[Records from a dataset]

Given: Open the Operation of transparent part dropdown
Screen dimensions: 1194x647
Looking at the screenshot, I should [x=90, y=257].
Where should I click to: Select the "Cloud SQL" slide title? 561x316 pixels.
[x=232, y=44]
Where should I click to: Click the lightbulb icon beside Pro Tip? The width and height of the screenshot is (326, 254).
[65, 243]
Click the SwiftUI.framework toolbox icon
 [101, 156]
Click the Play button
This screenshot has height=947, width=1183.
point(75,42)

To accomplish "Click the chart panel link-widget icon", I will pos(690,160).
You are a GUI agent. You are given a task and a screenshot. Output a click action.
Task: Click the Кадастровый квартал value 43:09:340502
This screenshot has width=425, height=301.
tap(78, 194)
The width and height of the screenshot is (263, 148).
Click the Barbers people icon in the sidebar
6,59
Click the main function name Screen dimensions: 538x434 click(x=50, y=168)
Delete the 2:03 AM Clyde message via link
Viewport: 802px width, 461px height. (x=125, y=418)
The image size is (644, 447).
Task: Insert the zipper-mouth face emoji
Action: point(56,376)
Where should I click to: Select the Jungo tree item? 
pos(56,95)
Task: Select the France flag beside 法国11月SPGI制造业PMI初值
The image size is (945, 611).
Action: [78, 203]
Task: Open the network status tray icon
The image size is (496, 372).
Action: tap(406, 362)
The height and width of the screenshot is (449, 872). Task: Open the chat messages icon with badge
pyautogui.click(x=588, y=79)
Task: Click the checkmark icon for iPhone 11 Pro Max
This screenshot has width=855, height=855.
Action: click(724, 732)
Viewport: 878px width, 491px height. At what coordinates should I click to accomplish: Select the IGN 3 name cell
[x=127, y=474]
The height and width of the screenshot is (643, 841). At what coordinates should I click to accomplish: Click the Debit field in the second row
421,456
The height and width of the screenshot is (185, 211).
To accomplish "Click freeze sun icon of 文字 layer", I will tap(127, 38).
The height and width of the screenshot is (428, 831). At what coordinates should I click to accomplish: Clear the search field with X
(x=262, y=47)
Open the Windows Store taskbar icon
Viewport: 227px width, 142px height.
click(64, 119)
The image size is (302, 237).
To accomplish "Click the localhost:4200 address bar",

> **Exercise prompt**: How many lines of the material above contain the string "Viewport", counting only matches with the same case? Reply with the number alone.

> **Output**: 3